The Guardian vs the Evening Standard

The Guardian says paid-for content is:

used to describe advertisement features that are paid for and controlled by the advertiser rather than the publisher and are subject to regulation by the Advertising Standards Authority in the UK, the Federal Trade Commission in the US and the Advertising Standards Bureau in Australia. This content is produced by commercial departments and does not involve [Guardian News & Media] staff journalists.

Whereas the Evening Standard‘s “in association with” content:

has been paid for by an advertiser, but it is controlled by the Evening Standard’s editorial staff. In some instances, an advertiser may provide funding for content that we already plan to produce… Alternatively, the advertiser’s funding could help us to produce content that would not otherwise have been generated. Advertisers can suggest topics and their logo will normally appear at the top of the article. However, we produce the content and decide whether to publish it. It must comply with our editorial Code of Conduct.

So, it seems the Guardian is effectively happy to take money for propaganda, no questions asked. Whereas at least the Tory-fronted Evening Standard has written the articles itself. But this practice of earning a few quid by happily ignoring critical analysis is not new.

Not a new problem

For example, the Department for Work and Pensions (DWP) paid for a wrap-around front and back page ad in the Metro in 2019. They were later banned by the Advertising Standards Agency for being “misleading”. Meanwhile, the Evening Standard also has form on this. openDemocracy reported that in 2018 it signed a £3m deal with:

six leading commercial companies, including Google and Uber, promising them ‘money-can’t-buy’ positive news and ‘favourable’ comment coverage

But it’s perhaps the Guardian which stands out as the worst offender of all these.

Promoting head-chopping human rights violators

Press Gazette reported that in 2018, while the paper ran articles critical of Saudi Arabia’s monarchical dictatorship, it also printed adverts paid for by it the Gazette noted that:

Adverts for the Saudi royal appeared online, including next to a comment piece by Labour MP Emily Thornberry on Wednesday… which was headlined: “Britain’s red carpet for the Saudi ruler is shameless”. …

The adverts featured a picture of the prince and a woman wearing a hijab in a car, with the line: “He is empowering Saudi Arabian women”. It comes after he changed the country’s law banning women from driving.

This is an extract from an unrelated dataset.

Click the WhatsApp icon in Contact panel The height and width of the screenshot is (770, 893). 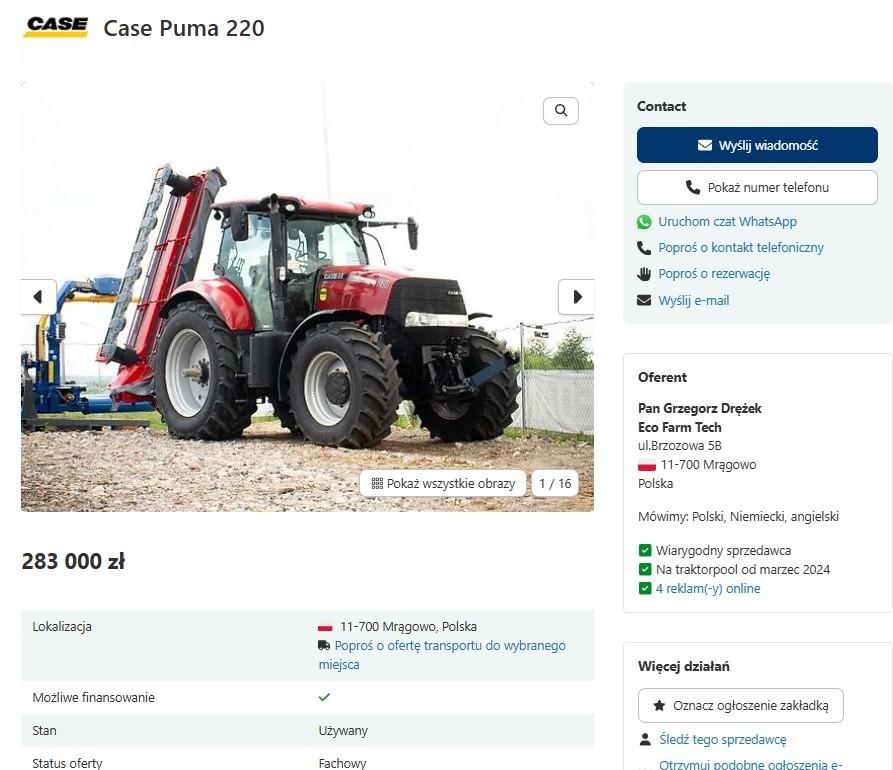[644, 222]
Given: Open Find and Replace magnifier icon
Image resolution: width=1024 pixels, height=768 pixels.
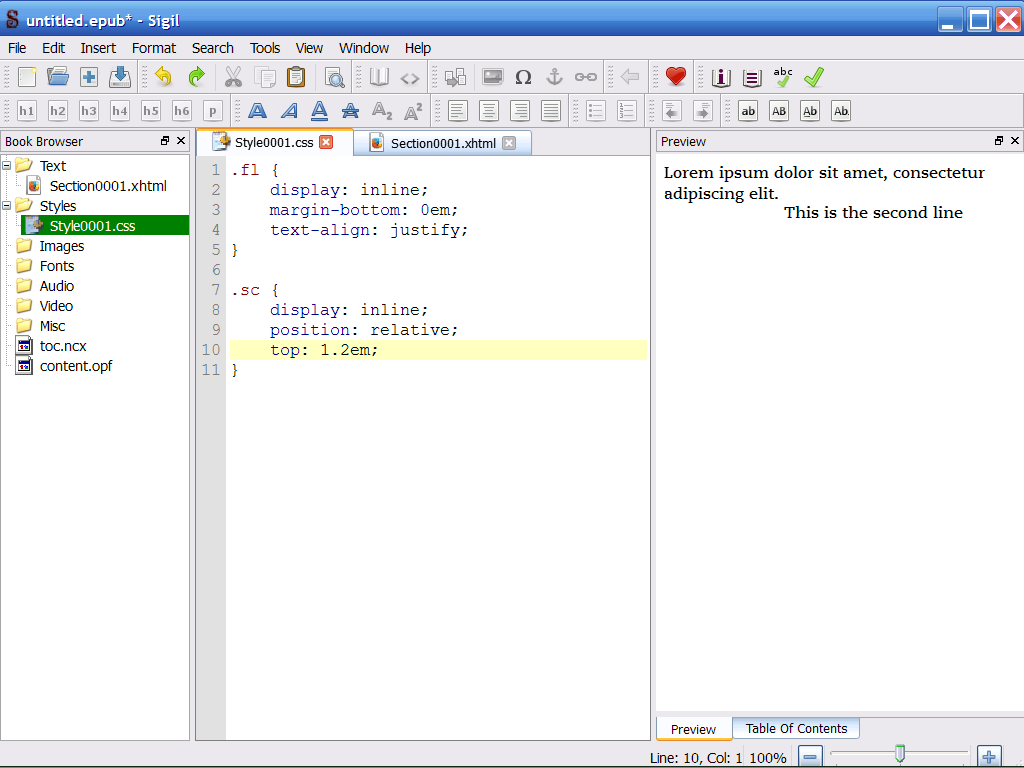Looking at the screenshot, I should [x=334, y=77].
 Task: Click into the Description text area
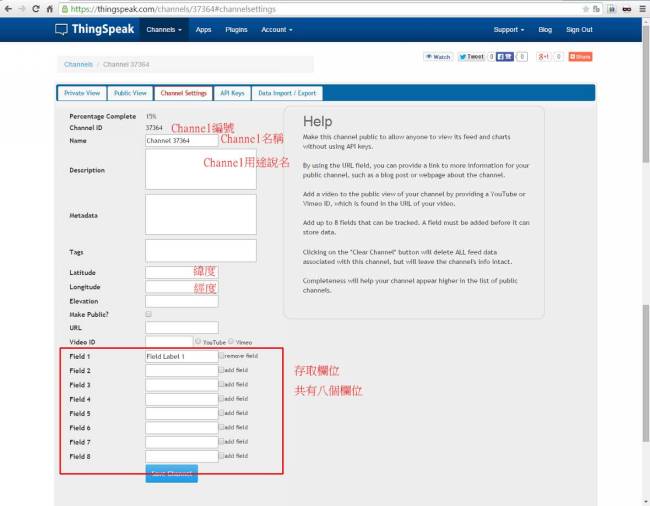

In a bizarre twist of irony, the Guardian even ran an article later in 2018 reporting that Ofcom had banned the Saudi regime’s TV adverts. The paper defended itself, saying:

The acceptance of advertising and sponsorship in no way affects our editorial position.

We are free to, and often do, challenge the activities of companies and organisations that are also our advertisers and sponsors.

But it’s not so much about the Guardian‘s editorial independence, more its moral compass.

“Utterly shameful”

As Andrea Needham wrote for Evolve Politics:

Not only have The Guardian accepted Saudi money in return for printing three huge propaganda adverts for the Saudi regime in today’s printed edition, they have disgustingly decided to print all 3 pro-Saudi ads just before a full-page ad calling on the government to suspend arms sales to the Gulf state over Saudi’s involvement in the horrific war in Yemen. The Guardian has chosen to play both sides, and it is utterly shameful.

More than shameful, the Guardian‘s double standards show it is happy to accept money from a human rights violating regime while also criticising it. Are these the actions of an outlet that truly believes in fighting for human rights? Or of one that will compromise its ethical standards to secure its own financial position? The evidence appears to indicate the latter. And with outlets like the Guardian now accepting cash for government coronavirus propaganda, the problem of ‘advertorials‘ just took on a whole, other context.